= Frankfurt proposals =

1813 peace proposal to end the War of the Sixth Coalition

France in its "natural borders" as of 1801

The Frankfurt proposals (also called the Frankfurt memorandum) were peace terms offered to Napoleon I by the Allies in November 1813 during the War of the Sixth Coalition. Drafted at Frankfurt under the direction of Austrian foreign minister Klemens von Metternich, they would have allowed Napoleon to remain emperor while reducing France to its so-called "natural borders". Napoleon delayed his response, and the offer was later withdrawn as Allied war aims hardened.

== Origins ==
The proposals were a Coalition peace initiative designed by Austrian foreign minister Klemens von Metternich. They were offered to French Emperor Napoleon I in November 1813 after he had suffered a decisive defeat at the Battle of Leipzig. The goal was a peaceful end to the War of the Sixth Coalition. The Allies had recaptured most of Germany up to the Rhine, but they had not decided on the next step. Metternich took the initiative. The Allies, meeting in Frankfurt, drafted the proposals under Metternich's close supervision. The British diplomat in attendance, Lord Aberdeen, misunderstood London's position and accepted the moderate terms.

== Terms offered ==
The proposal was that Napoleon would remain as Emperor of France, but France would be reduced to what the French revolutionaries claimed as France's "natural borders." The Natural frontiers were the Pyrenees, the southwest border with Spain, the Alps, the southeast border with Italy, and the Rhine, the border with the German States. France would retain control of Belgium, Savoy, and the Rhineland (the west bank of the Rhine), conquered and annexed by the French Military during the early wars of the French Revolution, while giving up other occupied territories, including parts of Spain, Poland, and the Netherlands, as well as most of Italy and Germany east of the Rhine.

== Meeting at Dresden ==
At a private meeting at Dresden in June, Napoleon and Metternich had already discussed the terms. The final version was relayed to Napoleon by the Baron de Saint-Aignon in November. Metternich told Napoleon that these were the best terms the Allies were likely to offer; after further victories, the terms would become harsher and harsher. Metternich's motivation was to maintain France as a balance against Russian threats, while ending the highly destabilizing series of wars.

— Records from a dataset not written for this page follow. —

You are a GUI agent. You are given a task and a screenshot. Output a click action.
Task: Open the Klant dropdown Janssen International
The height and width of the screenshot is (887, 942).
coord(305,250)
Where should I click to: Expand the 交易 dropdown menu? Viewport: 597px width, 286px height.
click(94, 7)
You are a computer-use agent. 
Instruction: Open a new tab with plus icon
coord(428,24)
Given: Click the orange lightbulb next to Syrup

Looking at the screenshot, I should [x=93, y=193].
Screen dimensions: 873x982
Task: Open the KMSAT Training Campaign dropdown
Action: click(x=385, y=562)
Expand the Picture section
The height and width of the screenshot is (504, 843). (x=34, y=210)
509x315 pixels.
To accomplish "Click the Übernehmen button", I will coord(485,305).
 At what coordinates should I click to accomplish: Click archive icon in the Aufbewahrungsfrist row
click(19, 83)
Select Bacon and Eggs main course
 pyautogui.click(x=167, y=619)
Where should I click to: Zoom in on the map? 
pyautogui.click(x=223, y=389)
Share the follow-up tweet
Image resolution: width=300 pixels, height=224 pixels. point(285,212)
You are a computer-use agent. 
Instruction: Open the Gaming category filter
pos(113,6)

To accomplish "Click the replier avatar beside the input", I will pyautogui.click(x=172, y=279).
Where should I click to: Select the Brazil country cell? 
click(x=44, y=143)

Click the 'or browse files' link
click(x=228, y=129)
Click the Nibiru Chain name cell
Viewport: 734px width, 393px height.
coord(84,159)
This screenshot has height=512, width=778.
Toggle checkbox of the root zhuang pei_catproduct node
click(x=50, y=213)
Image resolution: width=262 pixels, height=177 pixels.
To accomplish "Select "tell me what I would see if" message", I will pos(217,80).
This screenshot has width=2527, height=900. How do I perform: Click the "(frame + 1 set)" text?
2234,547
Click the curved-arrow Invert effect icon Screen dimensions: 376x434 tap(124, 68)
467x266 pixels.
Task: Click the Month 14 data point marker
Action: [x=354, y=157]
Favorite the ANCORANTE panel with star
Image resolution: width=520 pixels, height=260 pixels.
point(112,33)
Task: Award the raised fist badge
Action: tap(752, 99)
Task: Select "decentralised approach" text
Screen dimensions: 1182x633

== Rejection of the proposals ==
Napoleon, expecting to win the war, delayed too long and lost this opportunity. By December, Austria had signed treaties with the Allies, and London rejected the terms because they might allow Belgium to become a base for an invasion of Britain, and as a result the offer was withdrawn. When the Allies invaded France in late 1813, Napoleon was heavily outnumbered and tried to reopen peace negotiations on the basis of accepting the Frankfurt proposals. The Allies now had new, harsher terms that included the retreat of France to its 1791 boundaries, which meant the loss of Belgium and the Rhineland. Napoleon adamantly refused and after military defeats in France and Paris surrendering, he was finally forced to abdicate on 6 April 1814.